▸ Records for processing:
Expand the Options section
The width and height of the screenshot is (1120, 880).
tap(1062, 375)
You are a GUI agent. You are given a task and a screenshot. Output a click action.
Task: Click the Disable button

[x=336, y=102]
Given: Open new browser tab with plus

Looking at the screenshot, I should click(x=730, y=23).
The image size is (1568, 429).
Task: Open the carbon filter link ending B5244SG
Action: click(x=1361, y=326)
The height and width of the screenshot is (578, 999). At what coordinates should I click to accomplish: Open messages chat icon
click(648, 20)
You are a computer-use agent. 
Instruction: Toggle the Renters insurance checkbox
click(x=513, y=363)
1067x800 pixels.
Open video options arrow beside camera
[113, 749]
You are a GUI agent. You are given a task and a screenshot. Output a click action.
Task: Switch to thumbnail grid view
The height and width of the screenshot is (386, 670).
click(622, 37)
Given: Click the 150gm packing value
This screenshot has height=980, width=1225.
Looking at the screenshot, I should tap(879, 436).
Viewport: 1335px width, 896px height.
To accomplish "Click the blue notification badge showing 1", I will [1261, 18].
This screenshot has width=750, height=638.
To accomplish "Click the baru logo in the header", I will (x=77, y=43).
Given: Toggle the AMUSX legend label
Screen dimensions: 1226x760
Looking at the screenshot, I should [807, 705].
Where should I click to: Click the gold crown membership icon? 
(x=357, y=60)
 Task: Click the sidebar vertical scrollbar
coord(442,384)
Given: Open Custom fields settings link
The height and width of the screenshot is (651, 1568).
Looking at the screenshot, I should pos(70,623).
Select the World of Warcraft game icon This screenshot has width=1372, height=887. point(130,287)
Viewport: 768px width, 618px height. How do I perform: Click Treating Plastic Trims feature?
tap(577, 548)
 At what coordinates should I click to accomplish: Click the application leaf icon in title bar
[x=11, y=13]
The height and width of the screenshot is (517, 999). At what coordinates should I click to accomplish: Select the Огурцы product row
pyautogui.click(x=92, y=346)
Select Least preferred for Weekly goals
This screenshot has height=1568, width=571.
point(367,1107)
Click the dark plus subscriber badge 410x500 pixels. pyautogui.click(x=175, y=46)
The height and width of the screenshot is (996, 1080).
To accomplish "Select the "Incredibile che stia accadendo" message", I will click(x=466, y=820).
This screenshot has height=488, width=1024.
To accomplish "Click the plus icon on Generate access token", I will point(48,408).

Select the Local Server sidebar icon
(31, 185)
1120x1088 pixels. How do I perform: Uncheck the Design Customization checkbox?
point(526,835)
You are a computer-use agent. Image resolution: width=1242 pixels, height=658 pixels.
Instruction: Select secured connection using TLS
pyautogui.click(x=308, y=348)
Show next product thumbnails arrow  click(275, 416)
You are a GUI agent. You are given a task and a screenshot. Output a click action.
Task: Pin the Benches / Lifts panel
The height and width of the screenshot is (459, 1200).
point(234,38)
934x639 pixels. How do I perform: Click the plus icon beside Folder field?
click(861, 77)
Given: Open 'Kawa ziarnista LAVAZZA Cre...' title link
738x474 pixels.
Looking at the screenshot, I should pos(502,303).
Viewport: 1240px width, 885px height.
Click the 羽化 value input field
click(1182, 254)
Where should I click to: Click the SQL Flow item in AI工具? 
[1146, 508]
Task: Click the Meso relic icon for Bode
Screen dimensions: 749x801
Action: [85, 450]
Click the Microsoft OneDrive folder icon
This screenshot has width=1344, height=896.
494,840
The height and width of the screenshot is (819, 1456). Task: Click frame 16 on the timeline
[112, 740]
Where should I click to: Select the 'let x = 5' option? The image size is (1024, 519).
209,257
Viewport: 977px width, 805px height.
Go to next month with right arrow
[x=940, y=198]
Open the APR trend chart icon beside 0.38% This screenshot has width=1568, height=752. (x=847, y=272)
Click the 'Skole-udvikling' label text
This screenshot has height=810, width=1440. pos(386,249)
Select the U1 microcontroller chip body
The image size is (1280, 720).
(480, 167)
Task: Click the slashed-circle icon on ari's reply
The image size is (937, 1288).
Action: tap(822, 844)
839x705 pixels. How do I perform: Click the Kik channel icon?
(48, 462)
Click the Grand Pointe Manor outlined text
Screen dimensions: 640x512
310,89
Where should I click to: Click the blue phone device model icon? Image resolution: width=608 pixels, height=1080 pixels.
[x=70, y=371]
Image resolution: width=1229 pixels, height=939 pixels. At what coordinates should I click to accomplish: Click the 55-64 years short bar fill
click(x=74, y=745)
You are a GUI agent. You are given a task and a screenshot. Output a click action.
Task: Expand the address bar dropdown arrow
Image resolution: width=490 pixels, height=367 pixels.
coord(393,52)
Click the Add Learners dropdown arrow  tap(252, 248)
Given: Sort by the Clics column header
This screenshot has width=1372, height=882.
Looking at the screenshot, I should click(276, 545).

▸ Task item:
Transcription of all the material must be exact.

▸ Solution for this task:
Expand the Options section
The width and height of the screenshot is (1120, 880).
tap(1062, 375)
You are a GUI agent. You are given a task and a screenshot. Output a click action.
Task: Click the Disable button

[x=336, y=102]
Given: Open new browser tab with plus

Looking at the screenshot, I should click(x=730, y=23).
The image size is (1568, 429).
Task: Open the carbon filter link ending B5244SG
Action: click(x=1361, y=326)
The height and width of the screenshot is (578, 999). At what coordinates should I click to accomplish: Open messages chat icon
click(648, 20)
You are a computer-use agent. 
Instruction: Toggle the Renters insurance checkbox
click(x=513, y=363)
1067x800 pixels.
Open video options arrow beside camera
[113, 749]
You are a GUI agent. You are given a task and a screenshot. Output a click action.
Task: Switch to thumbnail grid view
The height and width of the screenshot is (386, 670).
click(622, 37)
Given: Click the 150gm packing value
This screenshot has height=980, width=1225.
Looking at the screenshot, I should tap(879, 436).
Viewport: 1335px width, 896px height.
To accomplish "Click the blue notification badge showing 1", I will [1261, 18].
This screenshot has width=750, height=638.
To accomplish "Click the baru logo in the header", I will (x=77, y=43).
Given: Toggle the AMUSX legend label
Screen dimensions: 1226x760
Looking at the screenshot, I should [807, 705].
Where should I click to: Click the gold crown membership icon? 
(x=357, y=60)
 Task: Click the sidebar vertical scrollbar
coord(442,384)
Given: Open Custom fields settings link
The height and width of the screenshot is (651, 1568).
Looking at the screenshot, I should pos(70,623).
Select the World of Warcraft game icon This screenshot has width=1372, height=887. point(130,287)
Viewport: 768px width, 618px height. How do I perform: Click Treating Plastic Trims feature?
tap(577, 548)
 At what coordinates should I click to accomplish: Click the application leaf icon in title bar
[x=11, y=13]
The height and width of the screenshot is (517, 999). At what coordinates should I click to accomplish: Select the Огурцы product row
pyautogui.click(x=92, y=346)
Select Least preferred for Weekly goals
This screenshot has height=1568, width=571.
point(367,1107)
Click the dark plus subscriber badge 410x500 pixels. pyautogui.click(x=175, y=46)
The height and width of the screenshot is (996, 1080).
To accomplish "Select the "Incredibile che stia accadendo" message", I will click(x=466, y=820).
This screenshot has height=488, width=1024.
To accomplish "Click the plus icon on Generate access token", I will point(48,408).

Select the Local Server sidebar icon
(31, 185)
1120x1088 pixels. How do I perform: Uncheck the Design Customization checkbox?
point(526,835)
You are a computer-use agent. Image resolution: width=1242 pixels, height=658 pixels.
Instruction: Select secured connection using TLS
pyautogui.click(x=308, y=348)
Show next product thumbnails arrow  click(275, 416)
You are a GUI agent. You are given a task and a screenshot. Output a click action.
Task: Pin the Benches / Lifts panel
The height and width of the screenshot is (459, 1200).
point(234,38)
934x639 pixels. How do I perform: Click the plus icon beside Folder field?
click(861, 77)
Given: Open 'Kawa ziarnista LAVAZZA Cre...' title link
738x474 pixels.
Looking at the screenshot, I should pos(502,303).
Viewport: 1240px width, 885px height.
Click the 羽化 value input field
click(1182, 254)
Where should I click to: Click the SQL Flow item in AI工具? 
[1146, 508]
Task: Click the Meso relic icon for Bode
Screen dimensions: 749x801
Action: [85, 450]
Click the Microsoft OneDrive folder icon
This screenshot has width=1344, height=896.
494,840
The height and width of the screenshot is (819, 1456). Task: Click frame 16 on the timeline
[112, 740]
Where should I click to: Select the 'let x = 5' option? The image size is (1024, 519).
209,257
Viewport: 977px width, 805px height.
Go to next month with right arrow
[x=940, y=198]
Open the APR trend chart icon beside 0.38% This screenshot has width=1568, height=752. (x=847, y=272)
Click the 'Skole-udvikling' label text
This screenshot has height=810, width=1440. pos(386,249)
Select the U1 microcontroller chip body
The image size is (1280, 720).
(480, 167)
Task: Click the slashed-circle icon on ari's reply
The image size is (937, 1288).
Action: tap(822, 844)
839x705 pixels. How do I perform: Click the Kik channel icon?
(48, 462)
Click the Grand Pointe Manor outlined text
Screen dimensions: 640x512
310,89
Where should I click to: Click the blue phone device model icon? Image resolution: width=608 pixels, height=1080 pixels.
[x=70, y=371]
Image resolution: width=1229 pixels, height=939 pixels. At what coordinates should I click to accomplish: Click the 55-64 years short bar fill
click(x=74, y=745)
You are a GUI agent. You are given a task and a screenshot. Output a click action.
Task: Expand the address bar dropdown arrow
Image resolution: width=490 pixels, height=367 pixels.
coord(393,52)
Click the Add Learners dropdown arrow  tap(252, 248)
Given: Sort by the Clics column header
This screenshot has width=1372, height=882.
Looking at the screenshot, I should click(276, 545).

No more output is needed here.